March 3, 2005

Put Down That Newspaper and Step Away from the Anchordesk

THERE'S SO MUCH GOOD SENSE in Peggy Noonan's And That's the Way It Was: How to revive CBS News, that it is hard to know what to highlight. So, at random, let's choose a pocket essay on exactly why The New York Times is very bad for broadcast news:

If you allowed your fine and grizzled correspondents to find the answers and tell us, you would get a fresh and refreshing broadcast. But this does involve putting down your copy of the New York Times.

I worked at CBS 20 years ago and what was true of us then is true now, and true of every other network newsroom: They key evening news coverage off the front page of the New York Times. In Ken Auletta's piece in The New Yorker this week on Dan Rather's goodbye he has Mr. Rather in a "Front Page" mode, briskly asking his executive producer what the lead will be that night.

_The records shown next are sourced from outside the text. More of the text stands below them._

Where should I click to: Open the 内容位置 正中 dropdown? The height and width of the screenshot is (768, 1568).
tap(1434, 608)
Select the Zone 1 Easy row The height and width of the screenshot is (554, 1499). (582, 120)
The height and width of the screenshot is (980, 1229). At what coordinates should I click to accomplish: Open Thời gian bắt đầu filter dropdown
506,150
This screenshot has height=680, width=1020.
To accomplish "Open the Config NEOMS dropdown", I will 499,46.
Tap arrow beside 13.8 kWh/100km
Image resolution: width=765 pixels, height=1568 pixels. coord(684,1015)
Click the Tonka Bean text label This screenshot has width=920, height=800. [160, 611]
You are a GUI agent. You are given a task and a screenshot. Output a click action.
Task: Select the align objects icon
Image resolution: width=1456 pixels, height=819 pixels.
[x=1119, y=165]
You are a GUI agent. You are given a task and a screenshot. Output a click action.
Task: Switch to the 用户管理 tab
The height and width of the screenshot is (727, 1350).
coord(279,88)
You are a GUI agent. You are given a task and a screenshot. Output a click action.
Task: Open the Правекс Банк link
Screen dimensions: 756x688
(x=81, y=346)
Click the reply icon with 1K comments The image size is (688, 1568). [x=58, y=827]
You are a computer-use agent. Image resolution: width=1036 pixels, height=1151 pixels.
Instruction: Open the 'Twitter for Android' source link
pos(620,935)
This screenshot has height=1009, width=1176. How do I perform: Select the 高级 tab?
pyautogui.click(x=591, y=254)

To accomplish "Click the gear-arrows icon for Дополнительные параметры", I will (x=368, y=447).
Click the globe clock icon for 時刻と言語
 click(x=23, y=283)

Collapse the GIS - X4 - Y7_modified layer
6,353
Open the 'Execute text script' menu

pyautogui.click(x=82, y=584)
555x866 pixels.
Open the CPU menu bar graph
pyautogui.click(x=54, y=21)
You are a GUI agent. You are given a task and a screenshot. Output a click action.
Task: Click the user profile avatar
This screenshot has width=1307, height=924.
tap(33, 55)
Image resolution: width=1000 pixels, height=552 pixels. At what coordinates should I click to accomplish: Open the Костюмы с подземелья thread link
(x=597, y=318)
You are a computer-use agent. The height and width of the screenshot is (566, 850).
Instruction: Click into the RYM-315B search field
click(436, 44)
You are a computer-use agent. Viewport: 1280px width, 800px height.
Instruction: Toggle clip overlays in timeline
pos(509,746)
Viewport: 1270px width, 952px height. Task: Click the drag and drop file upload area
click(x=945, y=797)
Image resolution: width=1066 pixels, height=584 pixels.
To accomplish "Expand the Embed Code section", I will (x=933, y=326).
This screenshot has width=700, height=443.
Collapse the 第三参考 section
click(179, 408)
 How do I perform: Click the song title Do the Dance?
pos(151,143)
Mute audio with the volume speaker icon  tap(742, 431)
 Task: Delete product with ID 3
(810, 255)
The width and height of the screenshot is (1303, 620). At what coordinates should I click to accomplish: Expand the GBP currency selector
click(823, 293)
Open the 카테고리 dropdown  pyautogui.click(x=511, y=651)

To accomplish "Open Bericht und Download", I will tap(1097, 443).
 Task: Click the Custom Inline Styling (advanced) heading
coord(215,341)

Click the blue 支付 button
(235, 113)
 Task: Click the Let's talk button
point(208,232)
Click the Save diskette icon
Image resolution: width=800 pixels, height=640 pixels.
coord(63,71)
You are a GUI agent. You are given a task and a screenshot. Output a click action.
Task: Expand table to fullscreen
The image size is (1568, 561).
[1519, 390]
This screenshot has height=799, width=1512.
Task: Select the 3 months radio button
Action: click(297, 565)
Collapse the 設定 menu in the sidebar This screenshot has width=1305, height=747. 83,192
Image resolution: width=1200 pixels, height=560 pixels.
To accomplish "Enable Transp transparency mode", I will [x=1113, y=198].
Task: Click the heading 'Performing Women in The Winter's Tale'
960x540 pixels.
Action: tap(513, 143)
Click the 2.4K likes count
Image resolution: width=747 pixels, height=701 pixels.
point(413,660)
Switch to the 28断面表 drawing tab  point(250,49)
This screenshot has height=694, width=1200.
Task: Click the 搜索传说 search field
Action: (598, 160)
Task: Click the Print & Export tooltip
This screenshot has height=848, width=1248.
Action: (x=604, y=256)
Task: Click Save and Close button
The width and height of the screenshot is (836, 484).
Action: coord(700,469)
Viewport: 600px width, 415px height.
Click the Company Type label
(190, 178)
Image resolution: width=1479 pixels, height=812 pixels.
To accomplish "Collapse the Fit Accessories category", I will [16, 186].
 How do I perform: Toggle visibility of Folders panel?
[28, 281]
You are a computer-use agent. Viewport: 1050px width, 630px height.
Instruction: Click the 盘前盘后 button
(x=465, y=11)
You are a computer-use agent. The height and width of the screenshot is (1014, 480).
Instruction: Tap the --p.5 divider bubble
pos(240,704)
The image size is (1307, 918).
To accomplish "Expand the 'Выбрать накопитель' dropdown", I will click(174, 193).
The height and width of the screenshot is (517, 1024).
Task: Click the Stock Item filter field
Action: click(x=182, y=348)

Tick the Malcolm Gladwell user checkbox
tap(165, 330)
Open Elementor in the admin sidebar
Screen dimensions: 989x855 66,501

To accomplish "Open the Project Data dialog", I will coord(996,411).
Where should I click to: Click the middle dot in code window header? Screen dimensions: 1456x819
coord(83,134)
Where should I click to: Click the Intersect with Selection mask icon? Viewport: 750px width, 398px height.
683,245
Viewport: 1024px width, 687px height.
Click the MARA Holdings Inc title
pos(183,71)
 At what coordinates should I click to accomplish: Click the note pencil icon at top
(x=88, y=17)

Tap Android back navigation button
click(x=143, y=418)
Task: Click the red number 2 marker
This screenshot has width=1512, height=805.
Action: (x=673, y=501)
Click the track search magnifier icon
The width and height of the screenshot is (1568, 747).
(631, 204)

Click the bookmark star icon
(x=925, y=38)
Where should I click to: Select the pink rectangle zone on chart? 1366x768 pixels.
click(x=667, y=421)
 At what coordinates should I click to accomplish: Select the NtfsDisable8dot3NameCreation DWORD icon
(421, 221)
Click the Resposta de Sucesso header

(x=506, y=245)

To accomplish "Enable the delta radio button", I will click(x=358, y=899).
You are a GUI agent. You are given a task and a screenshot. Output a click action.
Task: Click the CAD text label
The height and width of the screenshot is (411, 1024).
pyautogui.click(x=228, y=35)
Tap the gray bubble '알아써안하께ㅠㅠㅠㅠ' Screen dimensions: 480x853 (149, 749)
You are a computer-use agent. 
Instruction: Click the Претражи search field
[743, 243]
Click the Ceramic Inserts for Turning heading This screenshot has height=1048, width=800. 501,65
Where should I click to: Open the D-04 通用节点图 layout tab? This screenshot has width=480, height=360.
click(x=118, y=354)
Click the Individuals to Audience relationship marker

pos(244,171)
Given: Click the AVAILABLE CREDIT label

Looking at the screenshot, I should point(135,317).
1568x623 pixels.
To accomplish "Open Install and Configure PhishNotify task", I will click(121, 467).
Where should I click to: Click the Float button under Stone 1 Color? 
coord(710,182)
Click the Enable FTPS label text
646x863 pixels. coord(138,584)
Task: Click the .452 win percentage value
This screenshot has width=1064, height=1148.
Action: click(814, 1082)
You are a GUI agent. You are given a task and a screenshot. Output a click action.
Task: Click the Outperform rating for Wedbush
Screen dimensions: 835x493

Iraq, he answers, and part of the package keys off today's Times report.

Why do they do this? Is it because the Times knows everything? No. And network producers know it doesn't know everything. But the bosses of the producers read the Times. And the owners of the network read the Times. And the subordinates of the producers read the Times. They do this because it's there. If it's in the Times, it's real. This is a thought-hangover from 30 years ago, but it lingers.

Thirty years ago this thinking was more understandable. The Times, infuriating on any given day or not, was acknowledged as the nation's great newspaper. But the Times is now simply an esteemed newspaper. And more and more it plays to a niche, Upper West Side liberals wherever they are. It is not the voice of the age, it is a voice. So less reason than ever to key your coverage off it.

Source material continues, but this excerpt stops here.